That's exactly what I did, on the advice of the below quoted author, and it is very effective. Admittedly, my hearing is probably worse than many, and I'd gladly take a few more dB of equalization, but what the K3 provides is free [not counting the cost of the K3 :-)] and it does work. Just go slowly when working with it. I was pretty much giving up on it until Jim counseled me, "One change at a time, try it out under varying conditions." I keep a station journal [separate from my log] with notes and things, I used it to record my subjective results and the settings I made.

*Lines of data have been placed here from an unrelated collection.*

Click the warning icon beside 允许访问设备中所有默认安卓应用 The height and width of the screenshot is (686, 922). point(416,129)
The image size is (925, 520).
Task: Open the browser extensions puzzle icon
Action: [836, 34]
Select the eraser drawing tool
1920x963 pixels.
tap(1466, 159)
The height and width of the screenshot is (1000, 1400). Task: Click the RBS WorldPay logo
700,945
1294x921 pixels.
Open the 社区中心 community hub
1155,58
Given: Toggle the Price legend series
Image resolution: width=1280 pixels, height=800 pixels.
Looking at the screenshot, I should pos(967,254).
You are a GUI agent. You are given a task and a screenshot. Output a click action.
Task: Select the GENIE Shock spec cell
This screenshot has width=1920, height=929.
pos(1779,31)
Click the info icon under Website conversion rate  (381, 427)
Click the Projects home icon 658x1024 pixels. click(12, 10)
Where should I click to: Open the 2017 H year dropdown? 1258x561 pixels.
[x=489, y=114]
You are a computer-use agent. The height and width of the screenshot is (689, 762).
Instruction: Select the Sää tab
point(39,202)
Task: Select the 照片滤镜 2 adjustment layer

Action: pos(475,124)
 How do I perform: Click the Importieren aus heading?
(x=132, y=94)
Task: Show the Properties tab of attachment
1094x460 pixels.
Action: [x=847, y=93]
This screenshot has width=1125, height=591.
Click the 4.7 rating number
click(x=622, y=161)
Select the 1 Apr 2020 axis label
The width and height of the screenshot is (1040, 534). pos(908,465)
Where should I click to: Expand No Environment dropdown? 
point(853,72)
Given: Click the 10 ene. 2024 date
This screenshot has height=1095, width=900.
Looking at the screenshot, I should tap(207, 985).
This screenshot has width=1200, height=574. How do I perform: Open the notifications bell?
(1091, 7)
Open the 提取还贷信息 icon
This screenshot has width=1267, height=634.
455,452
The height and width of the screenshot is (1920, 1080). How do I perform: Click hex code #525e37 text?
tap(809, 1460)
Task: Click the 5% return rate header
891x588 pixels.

I don't think an external equalizer is any easier to adjust than the K3 internal one, it just may give you more gain. At some point, more gain becomes a non-starter, my Heil headphones or the speaker start to overload.

73,

Fred K6DGW
- Northern California Contest Club
- CU in the 2013 Cal QSO Party 5-6 Oct 2013
- www.cqp.org

On 8/9/2013 4:35 PM, Jim Brown wrote:

The RXEQ built into the K3 is capable of about 36 dB of combined high
frequency boost and low frequency cut.  This won't be enough to
compensate for really severe hearing loss, but it can an effective
solution for the majority of folks. As a starting point, set the four
lowest bands to maximum cut, leave the fifth band at zero, and the
remaining bands gradually increasing in boost until it sounds good to
you. Those with more serious loss will usually want boost be greater on
those higher bands. The most important octave for speech is 2 kHz, 1 kHz
is next, then 4 kHz. So with severe hearing loss, you will generally
want the top three bands up full.

I would do this before I would consider an external equalizer.